== Listed records ==
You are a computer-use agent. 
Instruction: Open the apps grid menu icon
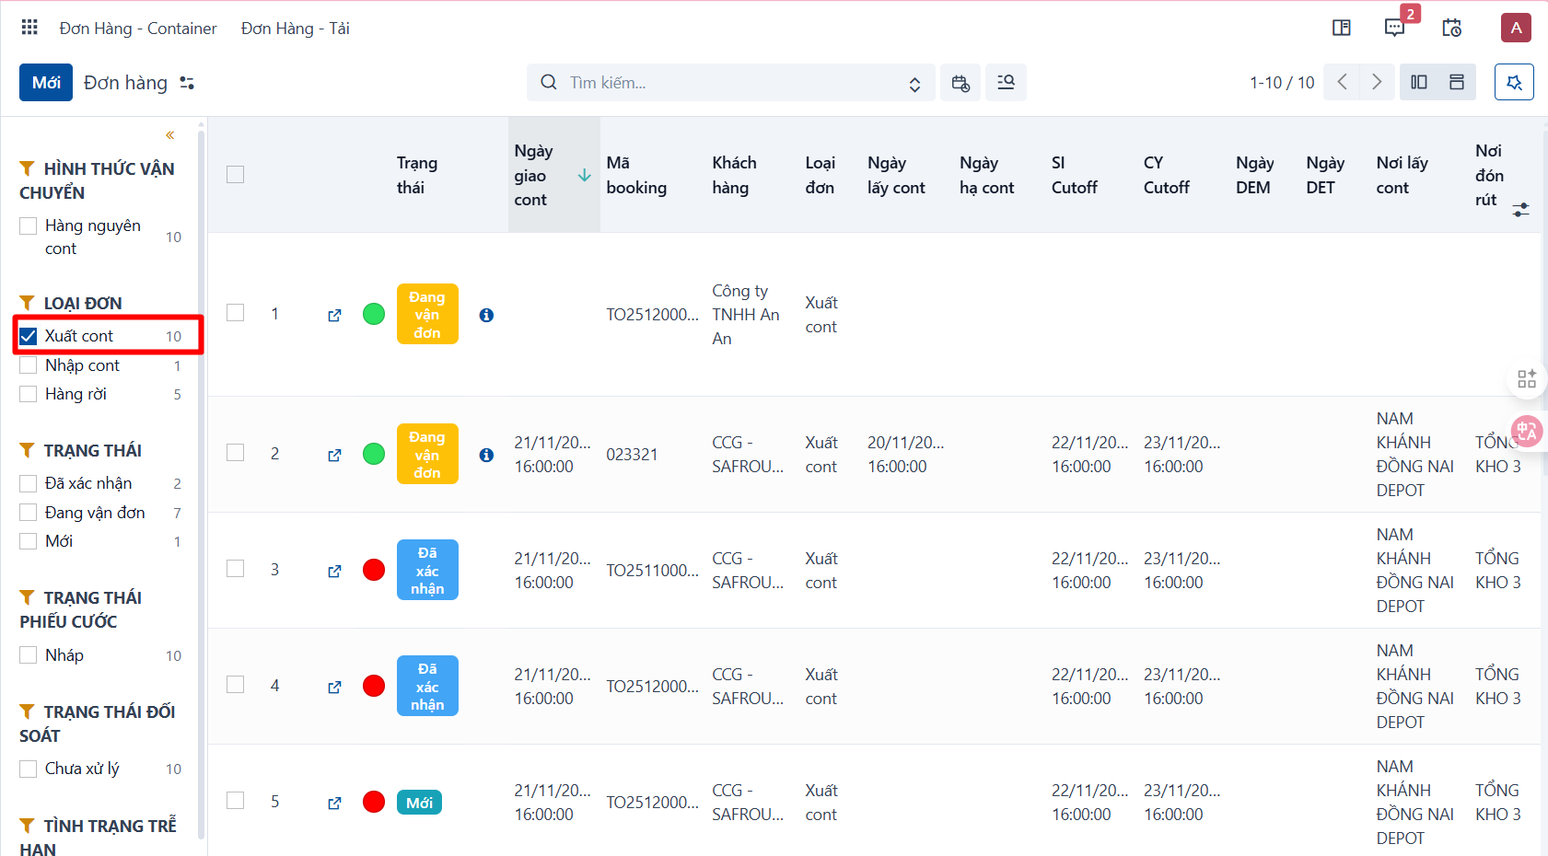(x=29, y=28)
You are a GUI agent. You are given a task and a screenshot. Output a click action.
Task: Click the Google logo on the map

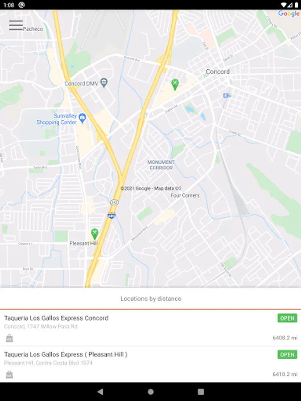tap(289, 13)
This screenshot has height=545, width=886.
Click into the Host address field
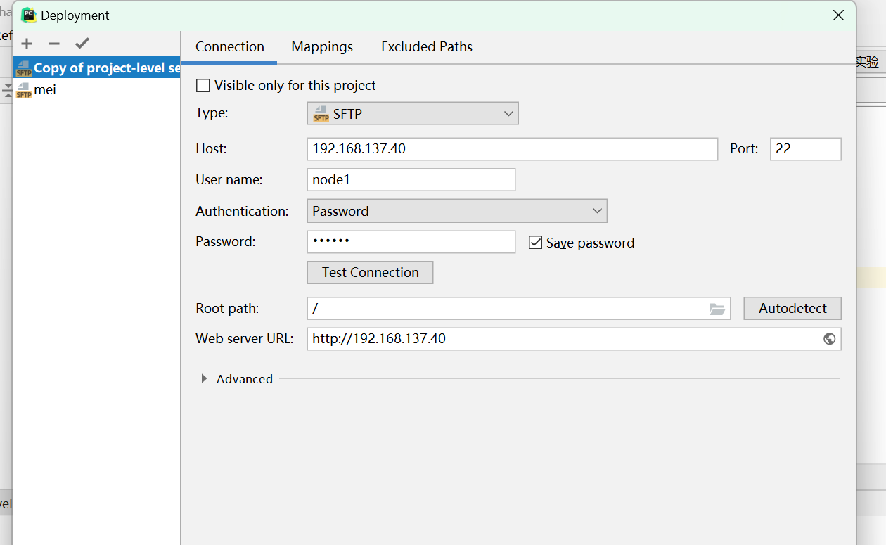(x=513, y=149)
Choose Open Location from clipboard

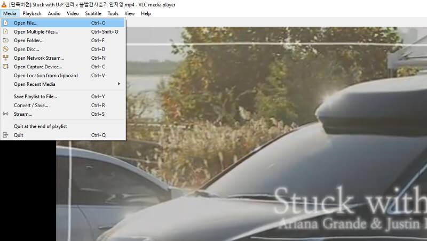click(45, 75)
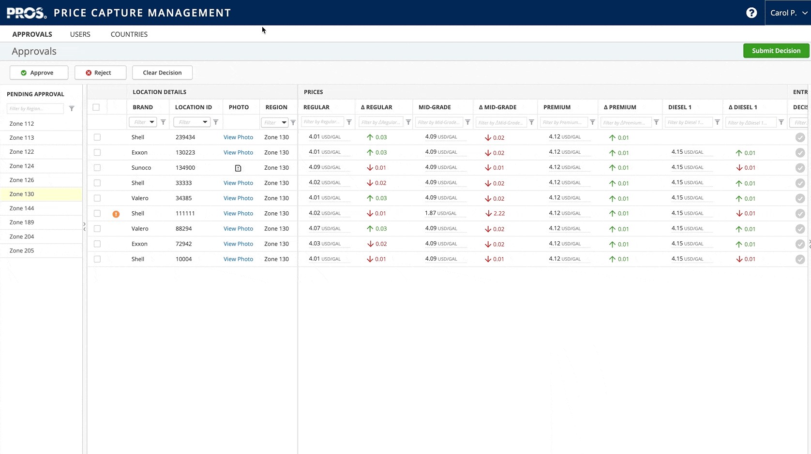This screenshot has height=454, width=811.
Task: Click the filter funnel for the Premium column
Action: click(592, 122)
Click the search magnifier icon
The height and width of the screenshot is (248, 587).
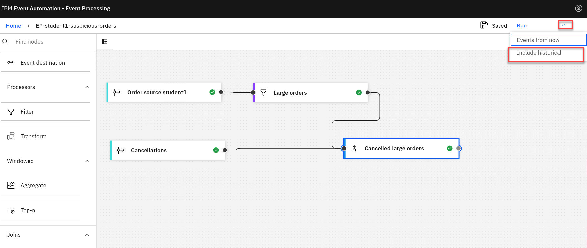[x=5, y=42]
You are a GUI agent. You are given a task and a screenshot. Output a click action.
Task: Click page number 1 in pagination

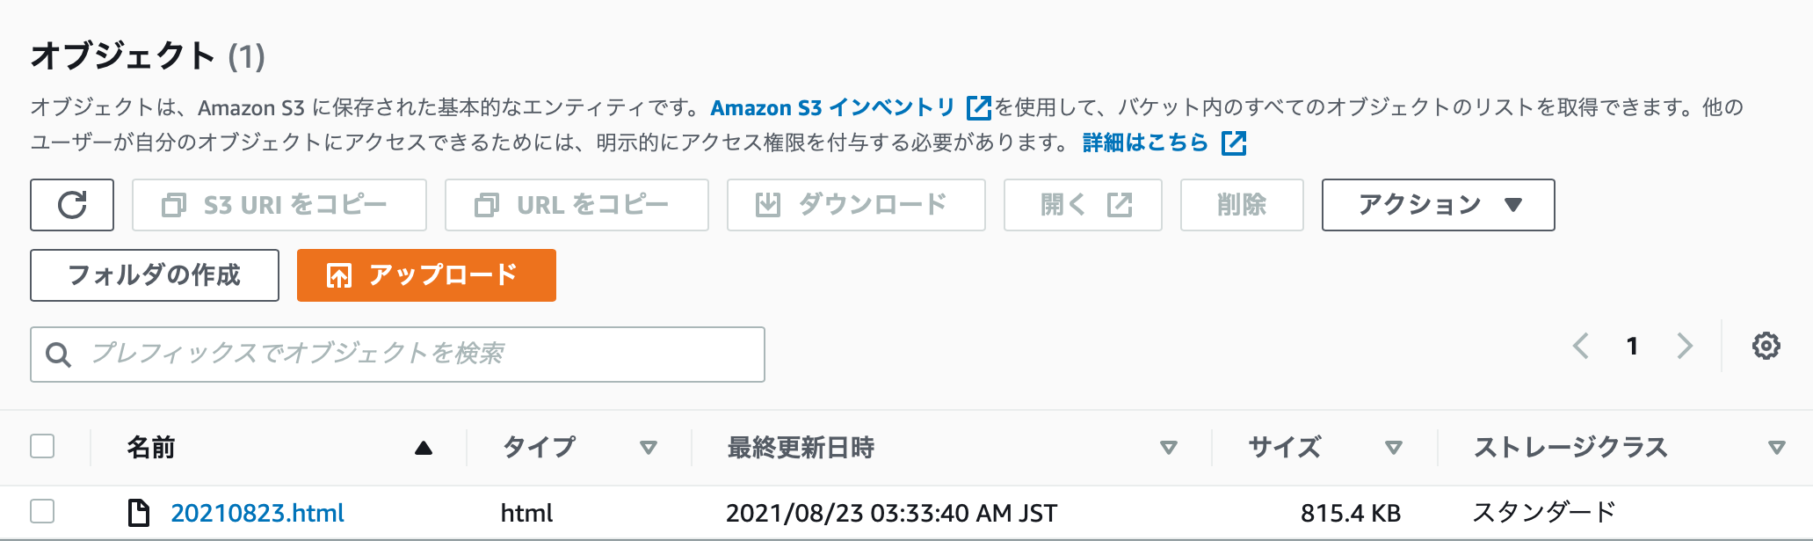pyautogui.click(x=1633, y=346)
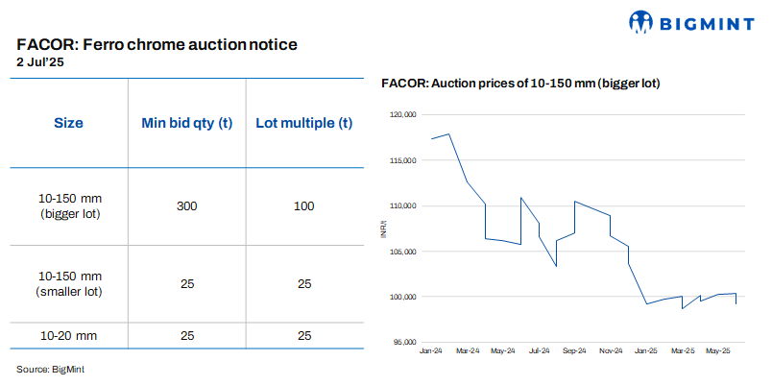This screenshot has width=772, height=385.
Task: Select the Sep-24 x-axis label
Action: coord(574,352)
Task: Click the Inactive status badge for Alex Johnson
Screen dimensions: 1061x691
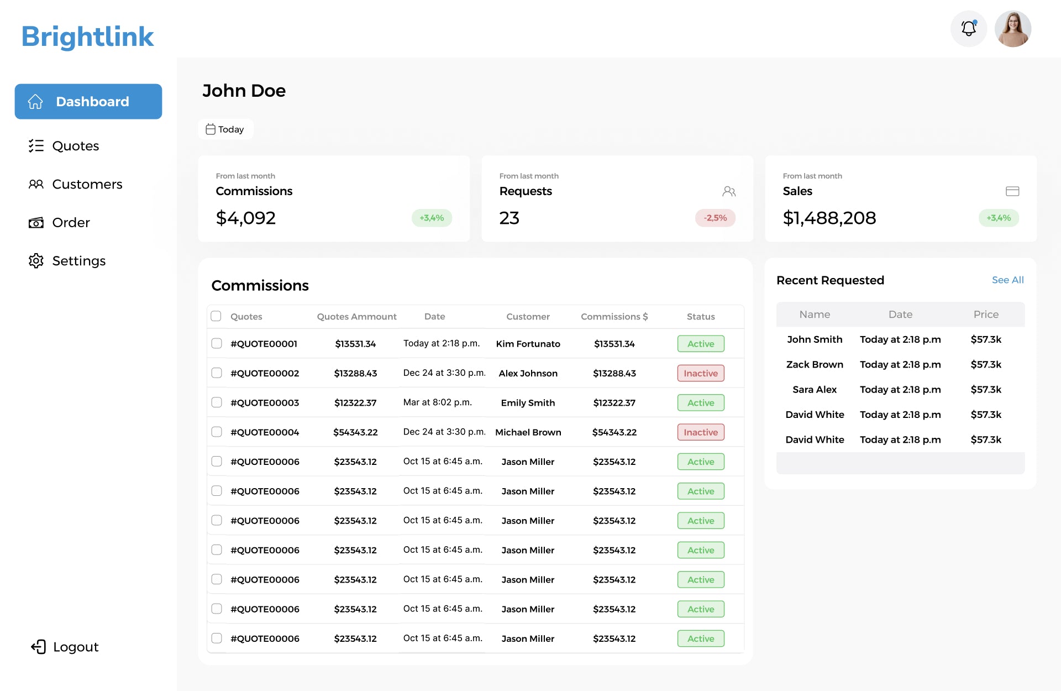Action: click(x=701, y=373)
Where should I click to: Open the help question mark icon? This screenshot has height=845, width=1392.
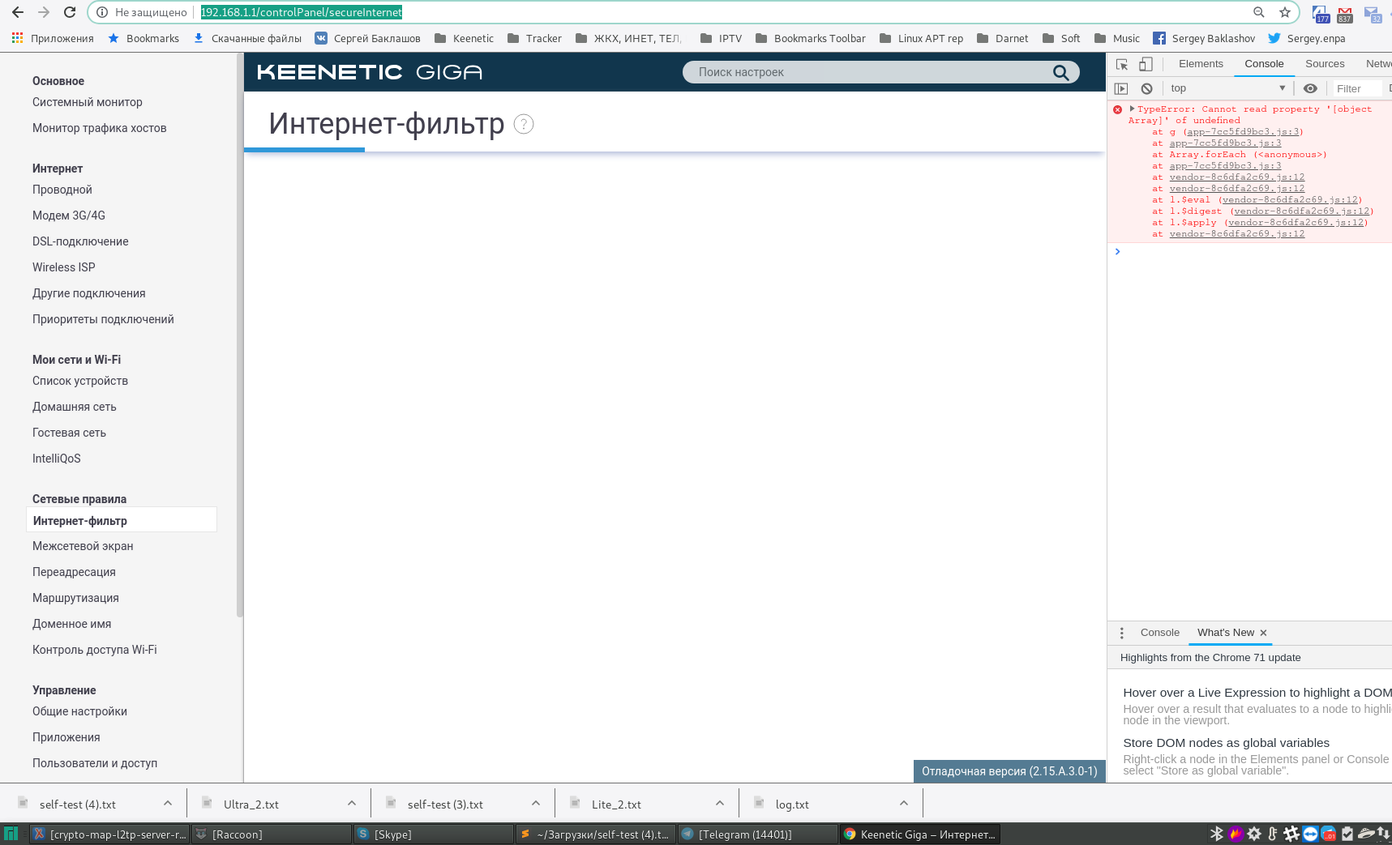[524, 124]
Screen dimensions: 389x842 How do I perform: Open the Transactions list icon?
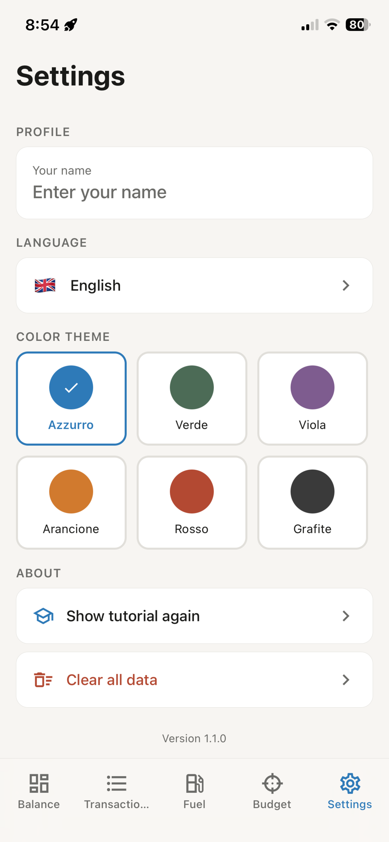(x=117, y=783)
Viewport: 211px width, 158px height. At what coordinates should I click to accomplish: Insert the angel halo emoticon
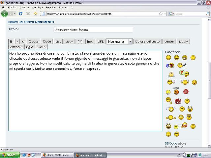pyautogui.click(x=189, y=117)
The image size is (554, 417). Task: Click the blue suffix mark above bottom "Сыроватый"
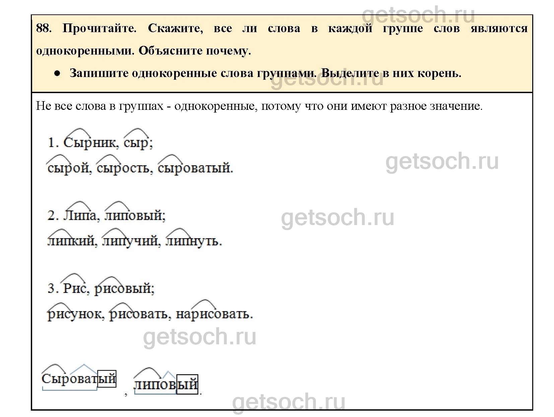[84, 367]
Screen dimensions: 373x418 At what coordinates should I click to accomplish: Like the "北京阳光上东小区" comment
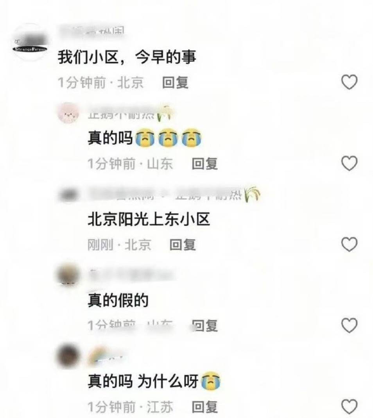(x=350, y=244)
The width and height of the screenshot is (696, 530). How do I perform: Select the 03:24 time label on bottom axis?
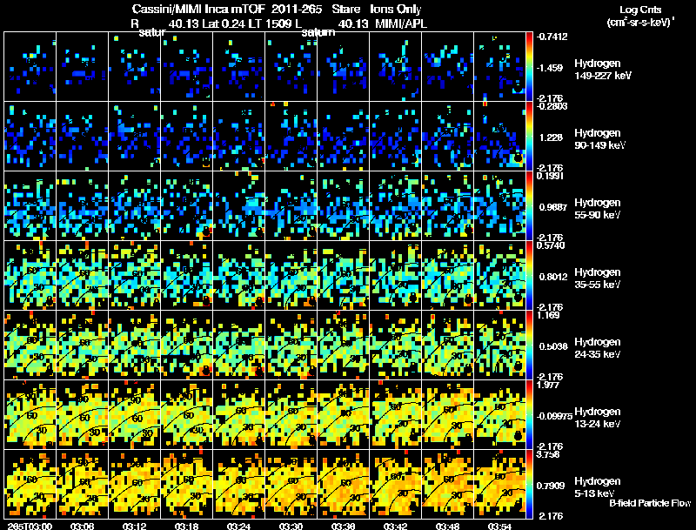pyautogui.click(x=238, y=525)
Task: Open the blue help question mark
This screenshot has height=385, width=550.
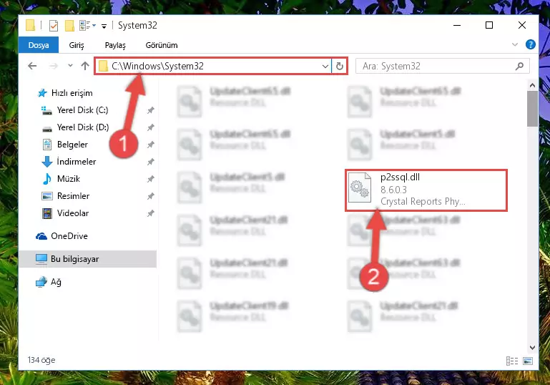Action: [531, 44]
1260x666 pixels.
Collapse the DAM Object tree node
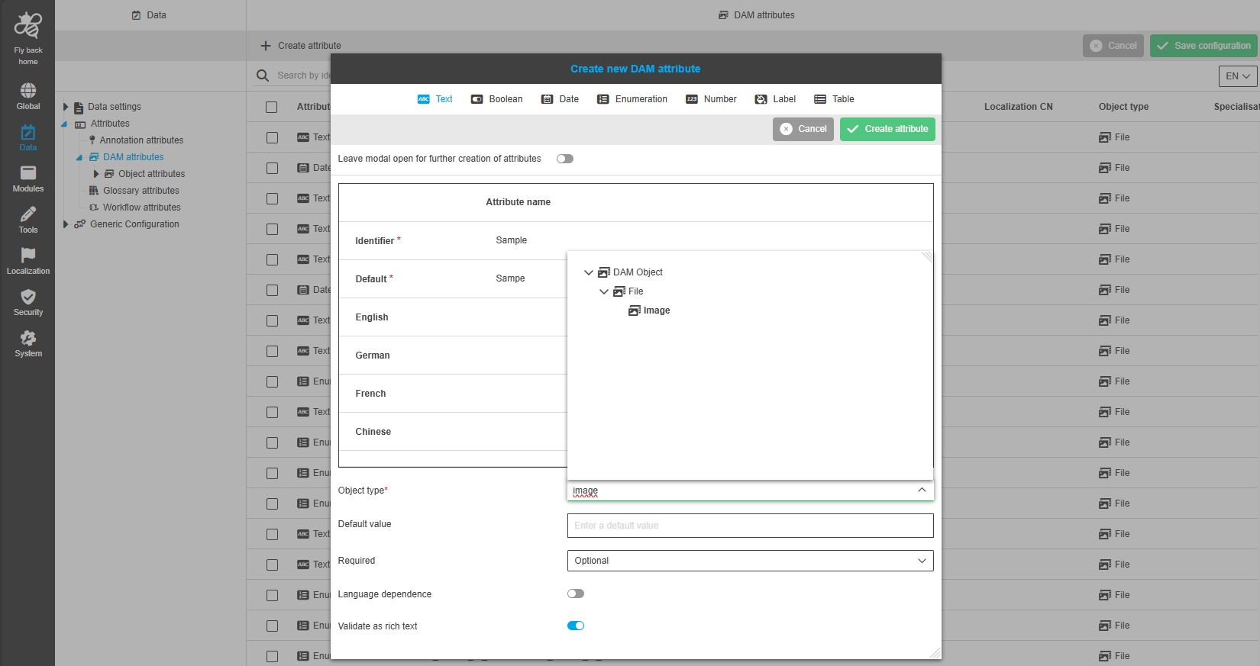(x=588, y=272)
===
Objective: Reproduce word for word the stretch from the start of the items through the line containing "pyautogui.click(x=189, y=117)". Leave the pictures out of your answer.

Result for this exercise:
You are a computer-use agent. 
Instruction: Open the apps grid menu icon
(x=29, y=28)
You are a GUI agent. You are given a task and a screenshot. Output a click action.
Task: Click the Google logo on the map

tap(289, 13)
This screenshot has height=545, width=886.
Click into the Host address field
(x=513, y=149)
Choose Open Location from clipboard

click(45, 75)
This screenshot has height=454, width=811.
Task: Click the filter funnel for the Premium column
Action: click(592, 122)
Click the search magnifier icon
The height and width of the screenshot is (248, 587).
[x=5, y=42]
You are a GUI agent. You are given a task and a screenshot. Output a click action.
Task: Click page number 1 in pagination

pyautogui.click(x=1633, y=346)
This screenshot has width=772, height=385.
Task: Select the Sep-24 x-axis label
Action: coord(574,352)
Task: Click the Inactive status badge for Alex Johnson
Screen dimensions: 1061x691
Action: click(x=701, y=373)
Where should I click to: Open the help question mark icon? This screenshot has height=845, width=1392.
[524, 124]
Screen dimensions: 389x842 How do I perform: Open the Transactions list icon?
(x=117, y=783)
Viewport: 211px width, 158px height. At what coordinates should I click to accomplish: Insert the angel halo emoticon
pyautogui.click(x=189, y=117)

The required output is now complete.